About this task: Go through the data line by line. Copy each one holding the string "agent".

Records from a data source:
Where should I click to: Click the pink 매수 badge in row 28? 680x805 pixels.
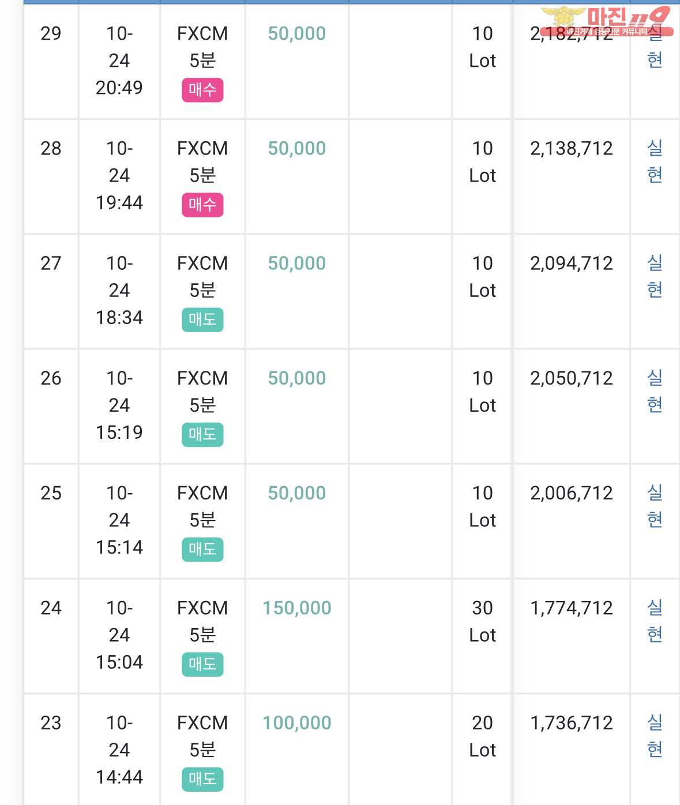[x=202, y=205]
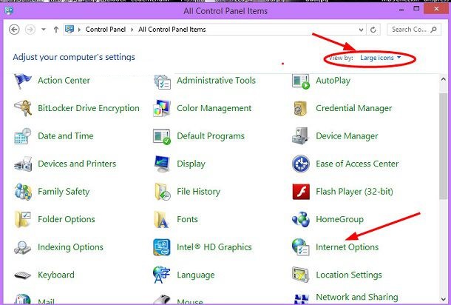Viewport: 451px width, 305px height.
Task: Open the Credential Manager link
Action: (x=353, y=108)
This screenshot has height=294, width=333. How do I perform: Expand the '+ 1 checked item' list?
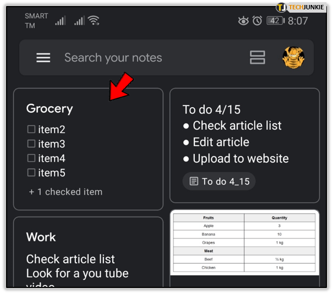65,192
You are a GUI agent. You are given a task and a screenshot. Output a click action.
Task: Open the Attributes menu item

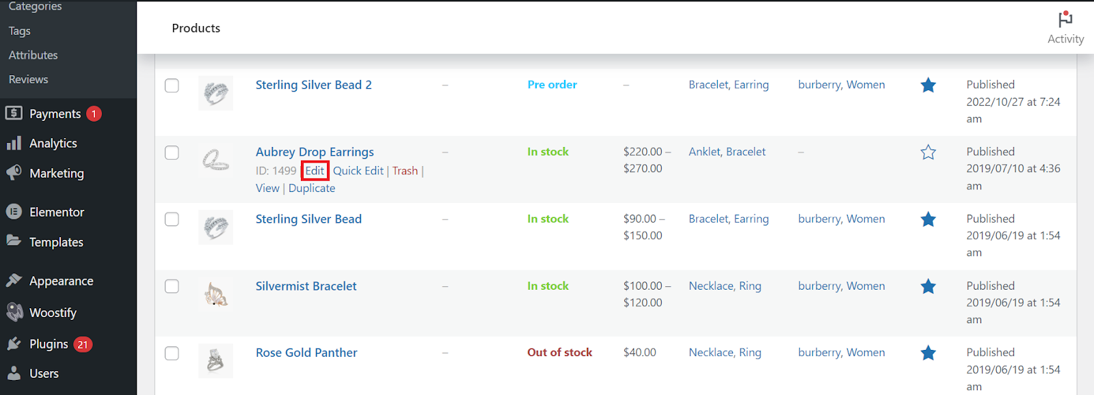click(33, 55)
==
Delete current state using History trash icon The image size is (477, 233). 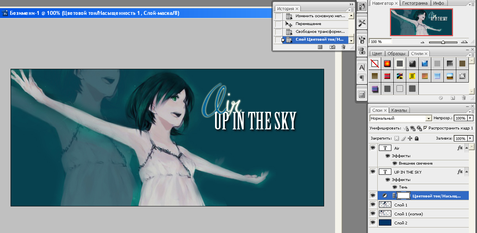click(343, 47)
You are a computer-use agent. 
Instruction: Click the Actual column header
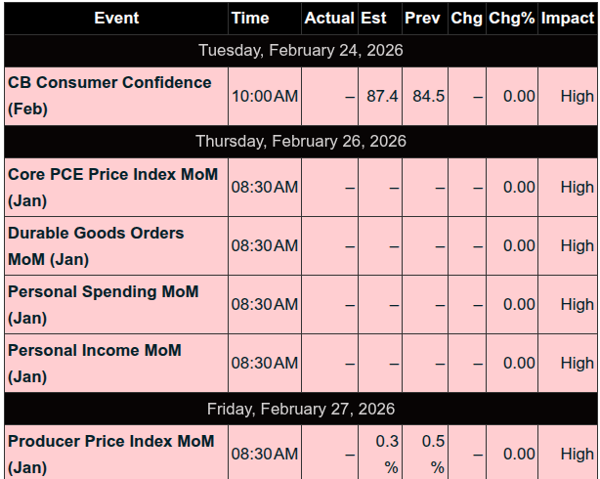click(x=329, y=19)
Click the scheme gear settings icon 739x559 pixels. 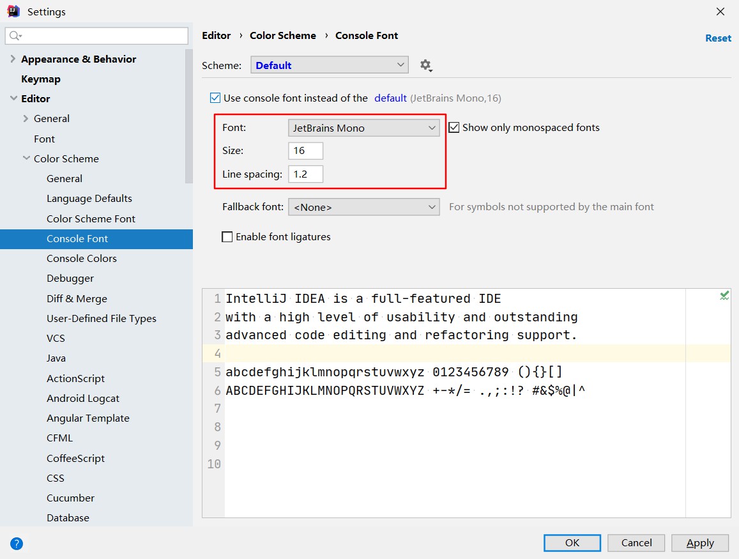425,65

Answer to this problem:
You are a GUI agent. You are given a task and a screenshot. Output a click action.
You are a computer-use agent. 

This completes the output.